> The task: When you reach the line containing "This screenshot has height=657, width=924.", begin reproducing the material exactly, stop after the line containing "Given: Click the", and leave out any pictures along the way.

> Excerpted records:
===
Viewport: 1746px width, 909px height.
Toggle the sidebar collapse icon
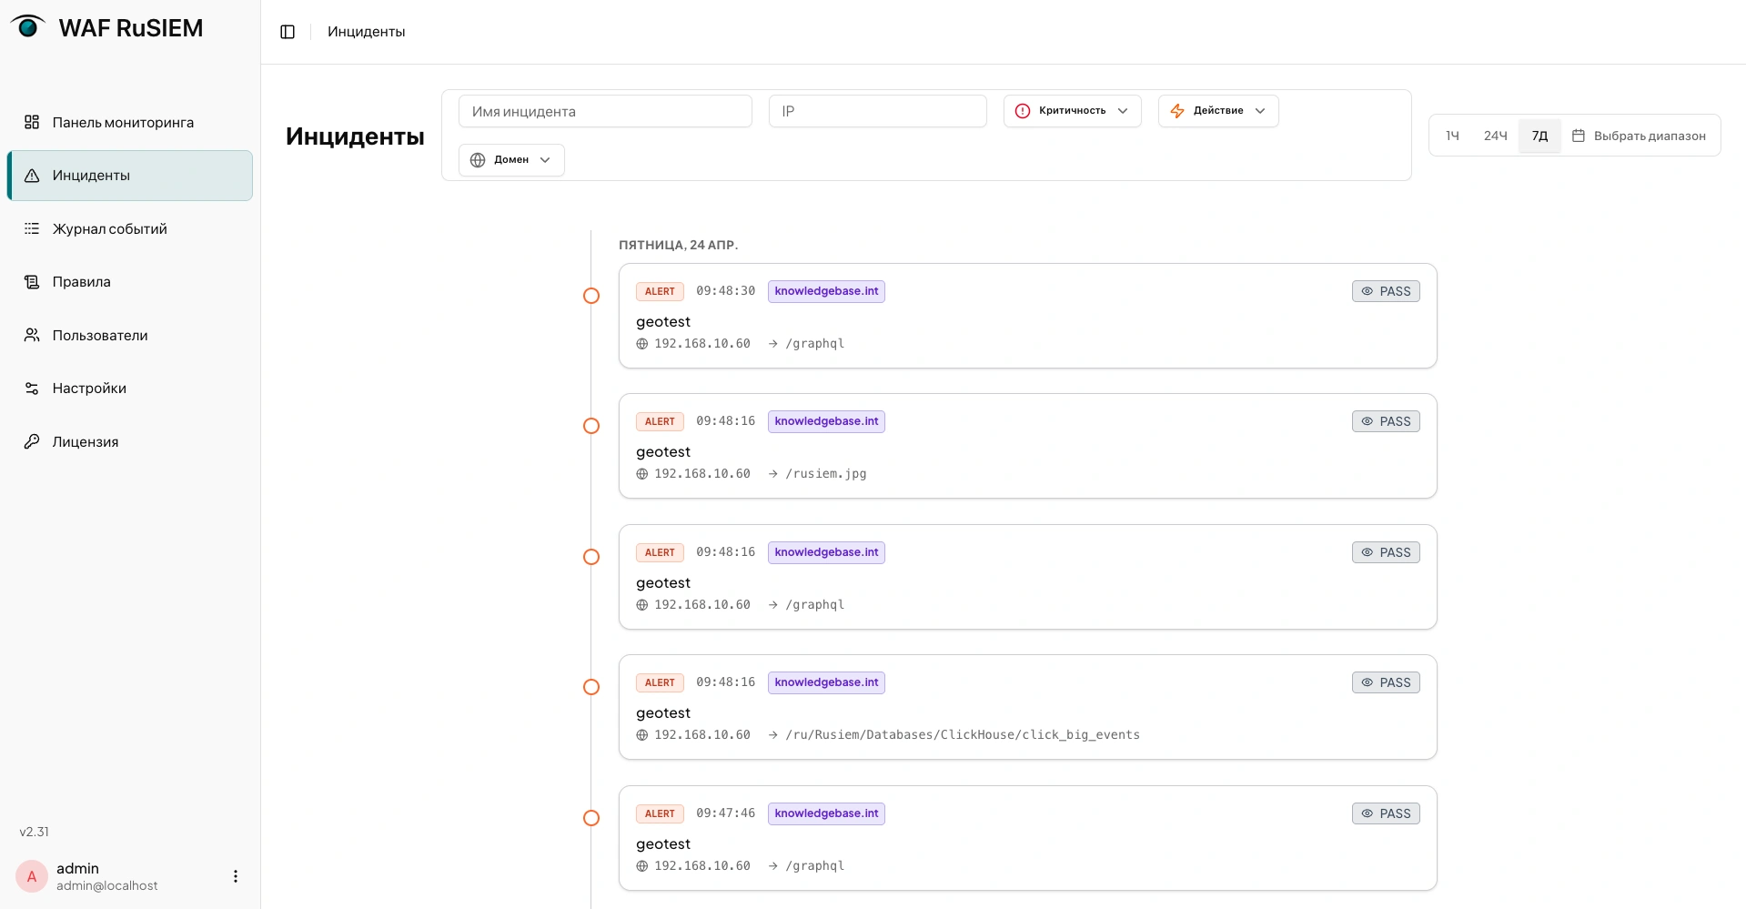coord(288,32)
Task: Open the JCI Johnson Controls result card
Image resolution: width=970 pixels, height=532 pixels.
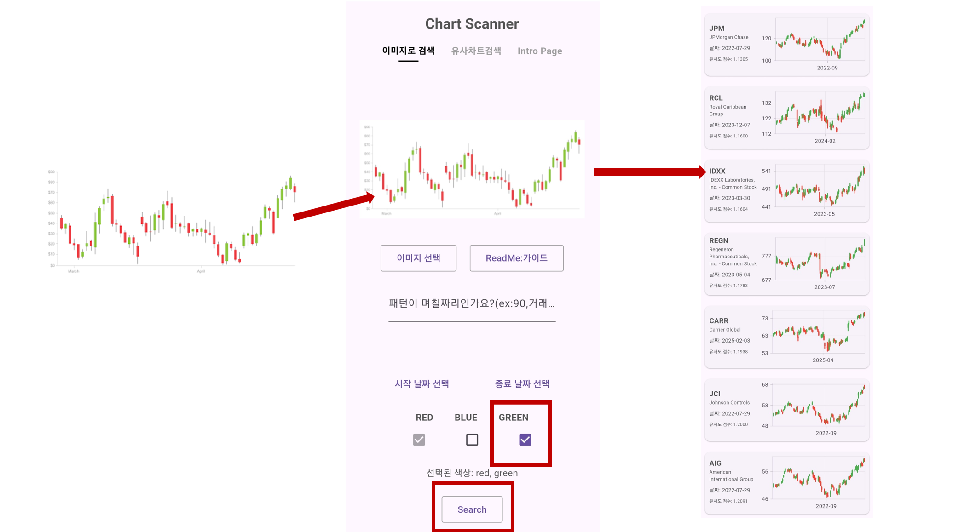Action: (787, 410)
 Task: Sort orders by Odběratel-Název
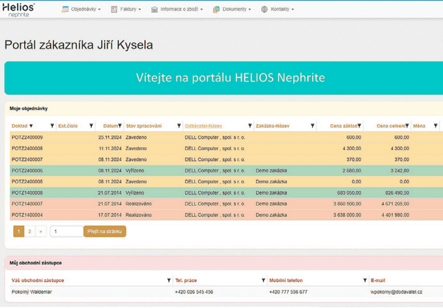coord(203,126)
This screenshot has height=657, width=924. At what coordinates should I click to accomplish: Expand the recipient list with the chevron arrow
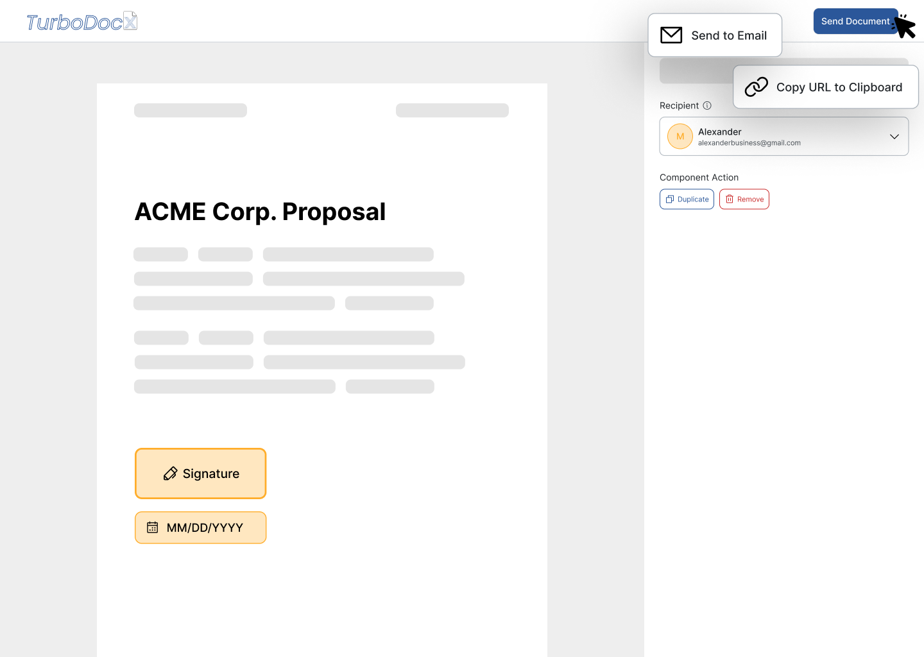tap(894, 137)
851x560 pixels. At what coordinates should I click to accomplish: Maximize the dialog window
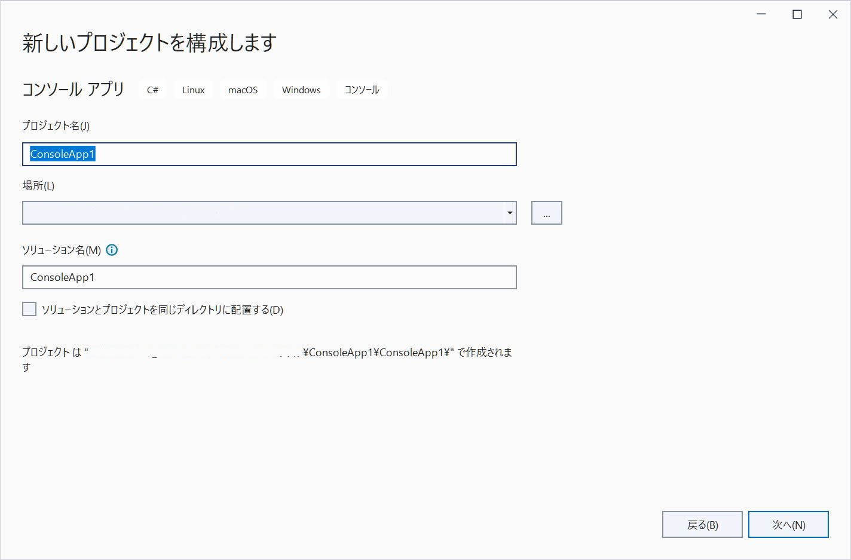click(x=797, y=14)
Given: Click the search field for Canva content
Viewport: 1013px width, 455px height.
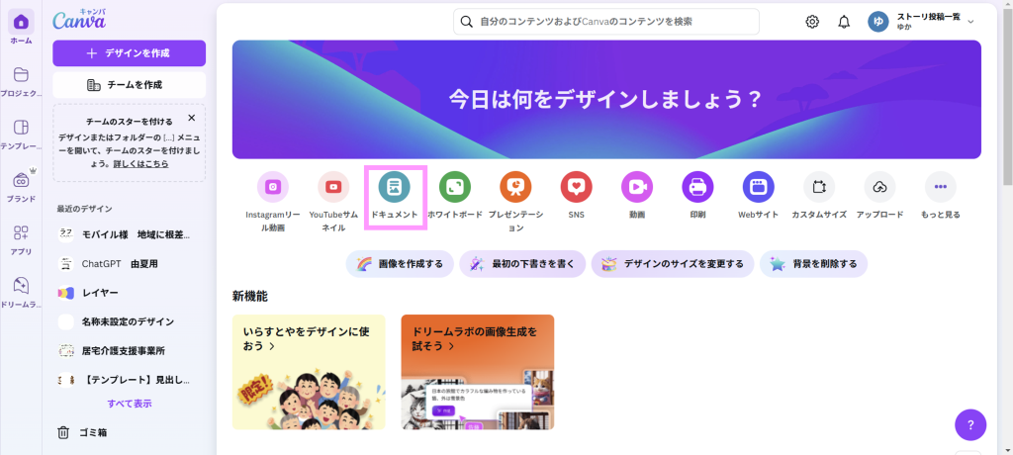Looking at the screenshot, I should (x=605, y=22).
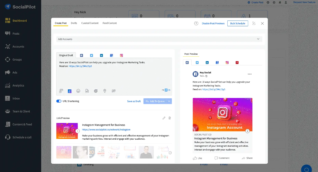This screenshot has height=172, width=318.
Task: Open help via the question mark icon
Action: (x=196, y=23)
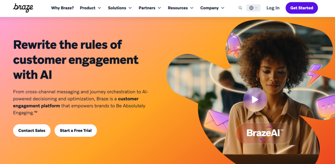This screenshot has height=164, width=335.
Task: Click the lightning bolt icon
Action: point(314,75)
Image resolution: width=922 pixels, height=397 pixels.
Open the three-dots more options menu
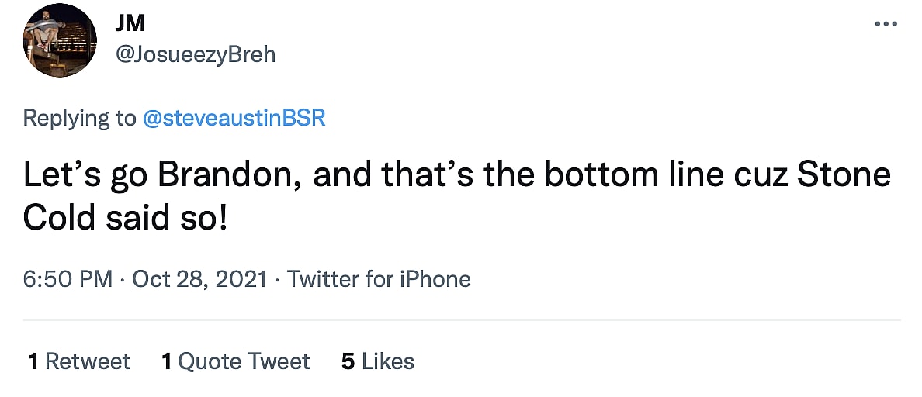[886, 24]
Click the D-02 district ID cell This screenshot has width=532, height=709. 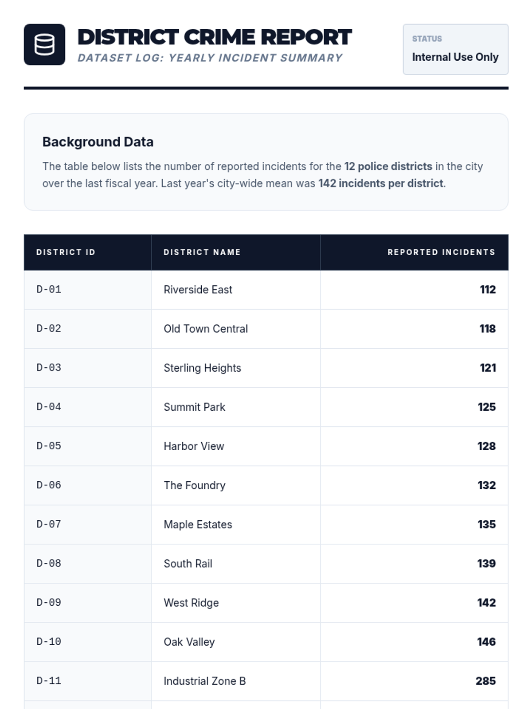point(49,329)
===
> Answer for this exercise:
This screenshot has height=657, width=924. At what coordinates should I click to accomplish: Expand the recipient list with the chevron arrow
tap(894, 137)
851x560 pixels. At what coordinates should I click to accomplish: Maximize the dialog window
click(x=797, y=14)
Given: Click the search field for Canva content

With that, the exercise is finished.